Saturday, 27 August 2011

The Path Of Patience

The end of a matter is better than its beginning, and patience is better than pride.” (Ecclesiastes 7:8 NIV)


I struggle with patience. It is an elusive quality that sadly I do not possess. Its admirable yes, but on most occasions with me, it is far from achievable. I am a by product of western culture, which means I want things accessible and immediate. God however, has different plans.

When I first read 'How to read the Bible' (Tim Lahaye), it offered up a three year programme which would ensure the Bible was read through from cover to cover. By reading for a minimum of 15 minutes every day and following his recommended reading schedule, I would have read and in some areas, reread, the Bible fully. Great.......if you are a patient person. As discussed above, this is not the group of students that I fall into. It seemed off-putting almost, that I would have to wait for three years of my life to understand the word of God. That is the longest reading time I have ever come across and I am a speed reader. Reading is my passion, so when I love a book, several days of my life become dedicated to devouring its every  page so I can know the ending and then feel satisfied. The Bible however, is not any old book. It is THE book. Therefore, I have to appreciate that this reading, will take time.

Being a new and baby believer, seems to throw some massive hurdles and challenges in my way. For one, it will be many years (three to be exact) till I have read and understood the Bible, it will then be even more till I can quote it effectively. I have a lot to learn and in the past, I have been  know to tire easily of anything which requires more than several weeks of learning. That’s why school was a success, further learning was not. I wanted speed and knowledge, not set time to do things and a long weary road to the pass mark. I like instant gratification and today I really started to look at the staircase of learning ahead of me. It was high, so high that it went up past the clouds, which I guess is exactly where this journey will take me.

As I have said in previous entries, this transitional period I am in is challenging my character and my mind. It is forcing me to change some long held patterns of behaviour and also many misconceptions I have of myself and the world around me. The journey is not all pain and adversity though, it is opening up a world to me, bit by bit that is captivating my heart. I'm growing every day and in the right direction, upwards. I think back to the fear, the hurt and the hurdles I overcame in my teenage years and how the lessons learnt there have helped make me who I am today. Although I would never wish to go back through those years, I do appreciate them now, for it was here that my mind was opened and discovery of myself came. It is here, that the small steps became gateways for the experiences I would go on to have now.

I see the walk of faith as very similar to those years. We want to be an adult, to speed up the growth process and do what all the lucky adults get to do with all their independence and freedom. But if we had shot up right then to join the adults, we wouldn't have the lessons of life to help us navigate through our daily existence. It may take me three years to learn the Bible, it may take me ten, but each day offers a new gem, a new lesson that I could only have learnt by taking my time and living each moment slowly. God made us all unique, all different so we could do whatever we were created to fulfil. The only way to find that out, the only way to get closer to Him, is to be patient and take each day for the beautiful blessing that it is.

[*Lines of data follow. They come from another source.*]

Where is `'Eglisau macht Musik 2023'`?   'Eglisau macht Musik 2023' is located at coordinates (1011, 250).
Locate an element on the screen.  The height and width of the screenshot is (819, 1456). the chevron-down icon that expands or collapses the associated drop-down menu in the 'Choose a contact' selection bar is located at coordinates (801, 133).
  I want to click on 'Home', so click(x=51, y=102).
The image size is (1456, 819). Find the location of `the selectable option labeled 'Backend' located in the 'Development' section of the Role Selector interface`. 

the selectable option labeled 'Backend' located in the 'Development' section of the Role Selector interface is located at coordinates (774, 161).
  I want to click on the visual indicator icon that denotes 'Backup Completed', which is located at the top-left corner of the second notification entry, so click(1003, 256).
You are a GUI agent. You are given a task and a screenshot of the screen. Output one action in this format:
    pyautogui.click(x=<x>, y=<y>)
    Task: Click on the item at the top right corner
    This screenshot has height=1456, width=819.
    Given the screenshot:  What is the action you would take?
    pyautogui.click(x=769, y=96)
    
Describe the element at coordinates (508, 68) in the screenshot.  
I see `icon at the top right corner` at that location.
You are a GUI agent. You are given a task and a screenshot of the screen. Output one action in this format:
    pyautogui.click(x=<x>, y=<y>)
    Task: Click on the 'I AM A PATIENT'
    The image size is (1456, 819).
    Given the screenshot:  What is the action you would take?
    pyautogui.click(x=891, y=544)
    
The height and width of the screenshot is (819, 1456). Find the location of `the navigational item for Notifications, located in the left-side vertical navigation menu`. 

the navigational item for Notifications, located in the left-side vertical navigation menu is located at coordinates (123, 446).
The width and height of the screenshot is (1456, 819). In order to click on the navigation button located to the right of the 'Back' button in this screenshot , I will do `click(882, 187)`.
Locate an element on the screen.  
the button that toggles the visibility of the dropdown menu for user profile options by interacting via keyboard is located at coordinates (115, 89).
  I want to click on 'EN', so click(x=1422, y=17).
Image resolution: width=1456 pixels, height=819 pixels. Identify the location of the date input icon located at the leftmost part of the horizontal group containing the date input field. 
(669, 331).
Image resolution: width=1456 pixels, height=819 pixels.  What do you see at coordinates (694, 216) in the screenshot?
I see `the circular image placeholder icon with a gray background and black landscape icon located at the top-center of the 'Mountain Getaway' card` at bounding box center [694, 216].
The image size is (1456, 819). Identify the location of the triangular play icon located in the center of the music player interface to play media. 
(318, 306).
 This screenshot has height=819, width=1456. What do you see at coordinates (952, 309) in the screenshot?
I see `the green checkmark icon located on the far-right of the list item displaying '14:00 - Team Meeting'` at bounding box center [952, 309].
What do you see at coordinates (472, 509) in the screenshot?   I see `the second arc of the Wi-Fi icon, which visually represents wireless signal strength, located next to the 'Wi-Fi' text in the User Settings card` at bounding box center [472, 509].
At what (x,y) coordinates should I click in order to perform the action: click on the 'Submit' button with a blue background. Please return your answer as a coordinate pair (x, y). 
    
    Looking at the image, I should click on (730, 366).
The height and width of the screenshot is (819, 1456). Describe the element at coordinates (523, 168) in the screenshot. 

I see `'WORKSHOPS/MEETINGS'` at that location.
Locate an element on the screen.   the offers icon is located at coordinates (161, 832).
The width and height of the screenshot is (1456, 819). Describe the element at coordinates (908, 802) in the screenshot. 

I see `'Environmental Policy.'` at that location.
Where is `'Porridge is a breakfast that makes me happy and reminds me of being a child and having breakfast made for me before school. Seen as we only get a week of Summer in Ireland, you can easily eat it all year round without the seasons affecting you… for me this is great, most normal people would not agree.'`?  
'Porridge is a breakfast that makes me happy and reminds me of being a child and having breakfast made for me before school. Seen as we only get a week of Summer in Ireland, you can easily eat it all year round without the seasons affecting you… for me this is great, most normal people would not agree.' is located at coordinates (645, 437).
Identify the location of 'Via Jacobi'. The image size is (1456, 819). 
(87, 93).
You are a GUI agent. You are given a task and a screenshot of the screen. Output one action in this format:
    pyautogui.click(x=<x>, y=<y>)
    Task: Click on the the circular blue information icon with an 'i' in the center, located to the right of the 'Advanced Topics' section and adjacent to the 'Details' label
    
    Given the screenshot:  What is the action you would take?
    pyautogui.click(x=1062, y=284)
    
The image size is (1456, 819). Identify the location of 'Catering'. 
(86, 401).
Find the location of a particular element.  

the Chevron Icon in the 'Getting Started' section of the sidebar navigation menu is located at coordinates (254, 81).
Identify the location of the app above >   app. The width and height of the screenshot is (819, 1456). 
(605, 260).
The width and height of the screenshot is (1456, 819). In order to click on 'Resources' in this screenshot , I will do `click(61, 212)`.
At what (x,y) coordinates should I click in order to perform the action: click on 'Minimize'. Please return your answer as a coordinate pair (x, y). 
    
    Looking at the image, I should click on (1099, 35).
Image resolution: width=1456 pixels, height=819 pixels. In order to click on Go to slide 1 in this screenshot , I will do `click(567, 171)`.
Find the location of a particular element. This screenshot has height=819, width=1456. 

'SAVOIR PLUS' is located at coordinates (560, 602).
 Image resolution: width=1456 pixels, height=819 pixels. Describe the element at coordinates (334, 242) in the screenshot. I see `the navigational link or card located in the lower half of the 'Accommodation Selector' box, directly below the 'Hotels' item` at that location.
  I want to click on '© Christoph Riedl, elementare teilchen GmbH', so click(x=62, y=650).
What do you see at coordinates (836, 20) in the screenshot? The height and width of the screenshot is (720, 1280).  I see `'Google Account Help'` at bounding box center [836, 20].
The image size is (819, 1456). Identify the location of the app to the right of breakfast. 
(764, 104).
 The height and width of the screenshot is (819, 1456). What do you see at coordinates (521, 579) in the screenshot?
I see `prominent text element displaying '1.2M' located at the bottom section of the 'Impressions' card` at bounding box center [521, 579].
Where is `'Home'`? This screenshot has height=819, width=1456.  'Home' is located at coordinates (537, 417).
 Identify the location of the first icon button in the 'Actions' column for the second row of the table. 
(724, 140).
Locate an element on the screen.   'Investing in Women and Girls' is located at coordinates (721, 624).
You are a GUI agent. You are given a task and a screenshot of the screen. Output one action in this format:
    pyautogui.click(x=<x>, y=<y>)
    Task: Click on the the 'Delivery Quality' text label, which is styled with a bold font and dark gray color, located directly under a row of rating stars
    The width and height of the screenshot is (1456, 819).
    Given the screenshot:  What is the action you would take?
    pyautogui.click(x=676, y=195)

My lessons will come and my understanding will come, like building blocks and cement they will support each other as the path is built. Why do I need to rush the experience? The beauty is often in the small, the seemingly insignificant. I want to be aware of every moment, of every teaching, of every opportunity to continue to grow. I am beginning to understand that the path into the clouds does not stop, it just puts us in a kingdom where our lessons can be brought to fruition, like in the path of teenager to adult. Once we're out of it we never stop learning, we just have a really great base from which to follow our hearts.